Just because you don’t hear pinging or knocking doesn’t mean it’s not there, the knock sensors on your engine are sensitive enough to detect and adjust for it far before your ears hear it.
This question reminds me of the discussion here earlier about what happens when you engage the parking brake while driving. It’s interesting from a mechanical standpoint, but why would you purposely engage the parking brake while driving?
Why would you not just use the premium gas your car requires?
+1 to ase’s post.
I was unable to find out for sure, but I believe the '99 LS400 engine was a 10.5 compression ratio with a turbocharger boost. That would mean it’s prone to unwanted ignition under load when using 87 octane. But that’s also a very well sound insulated (and sound isolated) car, and you can’t rely on your ears as a trustworthy reference. The knock sensor system will compensate to a point, but why take the risk?
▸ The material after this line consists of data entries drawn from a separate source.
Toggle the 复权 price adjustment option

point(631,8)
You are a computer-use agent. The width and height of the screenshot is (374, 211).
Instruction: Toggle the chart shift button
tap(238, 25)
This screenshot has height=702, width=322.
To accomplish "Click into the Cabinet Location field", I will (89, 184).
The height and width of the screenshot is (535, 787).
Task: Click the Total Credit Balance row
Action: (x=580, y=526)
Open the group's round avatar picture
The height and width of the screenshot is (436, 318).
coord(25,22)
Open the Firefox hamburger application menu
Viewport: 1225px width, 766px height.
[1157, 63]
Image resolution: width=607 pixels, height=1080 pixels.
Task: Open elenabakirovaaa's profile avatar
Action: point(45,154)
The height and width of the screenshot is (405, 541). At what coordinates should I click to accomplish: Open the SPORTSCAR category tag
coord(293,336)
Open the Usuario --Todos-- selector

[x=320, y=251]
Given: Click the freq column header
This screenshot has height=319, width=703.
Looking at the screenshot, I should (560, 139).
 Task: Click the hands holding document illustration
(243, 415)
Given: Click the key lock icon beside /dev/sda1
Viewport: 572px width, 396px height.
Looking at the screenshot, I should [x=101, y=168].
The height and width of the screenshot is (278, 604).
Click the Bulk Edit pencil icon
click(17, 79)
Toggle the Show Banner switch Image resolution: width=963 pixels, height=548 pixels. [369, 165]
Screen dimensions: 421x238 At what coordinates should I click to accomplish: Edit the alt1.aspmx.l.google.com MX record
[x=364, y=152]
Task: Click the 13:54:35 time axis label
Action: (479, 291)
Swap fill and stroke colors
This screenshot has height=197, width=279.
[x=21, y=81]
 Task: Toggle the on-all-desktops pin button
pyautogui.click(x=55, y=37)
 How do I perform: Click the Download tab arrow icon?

Prolonged pinging can burn a hole in a piston.
In summary, the slight added cost of premium is very cheap insurance against very expensive engine damage.
And to think years ago the recommended tune up procedures from the car manufacturers said to:
- stand on the running boards while the car was driven under a load, (hood open)
- advance the distributor until you could hear engine knocking
- leave it there as that was the desired timing.